President Grant's reputation suffered as a result of the crisis, although he was not directly implicated in the scandal. The damage to his reputation was significant.

Jay Gould managed to escape major financial losses by selling his gold before the crash. James Fisk, on the other hand, was not so fortunate and was shot dead in an unrelated incident in 1872 by a romantic rival.

The crisis highlighted the need for greater regulation of financial markets. This need for regulation was a key takeaway from the Black Friday crisis.

The aftermath of Black Friday led to a renewed focus on financial market regulation. The event served as a wake-up call for policymakers and regulators to take action and prevent similar crises in the future.

Gold Volatility

Credit: youtube.com, The Gold Scheme That Crashed Wall Street: Black Friday 1869 Exposed

Gold prices rose quickly over a matter of days, reaching alarming levels that caught the attention of President Grant.

President Grant suspected that Gould and Fisk's motives were not pure, and he worried that his brother-in-law, Abel Corbin, was involved in their speculations.
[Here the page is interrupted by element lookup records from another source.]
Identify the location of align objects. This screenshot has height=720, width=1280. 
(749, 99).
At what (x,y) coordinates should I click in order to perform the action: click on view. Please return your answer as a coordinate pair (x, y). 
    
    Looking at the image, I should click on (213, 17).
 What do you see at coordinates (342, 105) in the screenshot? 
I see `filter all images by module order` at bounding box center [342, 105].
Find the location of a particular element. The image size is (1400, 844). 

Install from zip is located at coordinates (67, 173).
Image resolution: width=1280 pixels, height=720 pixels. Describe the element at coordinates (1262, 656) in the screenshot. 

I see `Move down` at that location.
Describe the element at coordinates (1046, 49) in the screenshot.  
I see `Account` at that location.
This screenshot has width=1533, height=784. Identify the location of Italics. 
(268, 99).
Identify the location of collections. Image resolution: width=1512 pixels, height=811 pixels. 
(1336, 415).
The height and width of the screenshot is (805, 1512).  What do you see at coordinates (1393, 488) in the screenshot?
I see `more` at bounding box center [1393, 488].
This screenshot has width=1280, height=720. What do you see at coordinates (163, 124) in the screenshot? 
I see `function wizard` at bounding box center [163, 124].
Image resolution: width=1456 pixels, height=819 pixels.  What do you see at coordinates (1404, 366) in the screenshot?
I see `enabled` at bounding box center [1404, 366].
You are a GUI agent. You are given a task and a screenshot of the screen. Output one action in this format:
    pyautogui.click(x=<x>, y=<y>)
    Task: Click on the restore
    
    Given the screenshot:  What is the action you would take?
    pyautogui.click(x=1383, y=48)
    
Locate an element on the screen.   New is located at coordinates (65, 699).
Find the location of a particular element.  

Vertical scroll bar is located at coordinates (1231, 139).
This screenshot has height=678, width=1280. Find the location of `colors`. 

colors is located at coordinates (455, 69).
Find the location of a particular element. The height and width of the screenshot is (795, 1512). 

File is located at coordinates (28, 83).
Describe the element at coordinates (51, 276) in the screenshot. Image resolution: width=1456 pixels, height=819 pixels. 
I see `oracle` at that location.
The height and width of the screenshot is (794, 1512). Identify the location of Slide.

The President granted Secretary Boutwell permission to break the suspected corner by selling $4 million in gold, a considerable amount relative to the overall market of about $15 million.

This drastic measure was a clear indication of the President's concern about the rapid rise in gold prices and the potential for market instability.

Caroline Cruickshank

Senior Writer

Caroline Cruickshank is a skilled writer with a diverse portfolio of articles across various categories. Her expertise spans topics such as living individuals, business leaders, and notable figures in the venture capital industry. With a keen eye for detail and a passion for storytelling, Caroline crafts engaging and informative content that captivates her readers.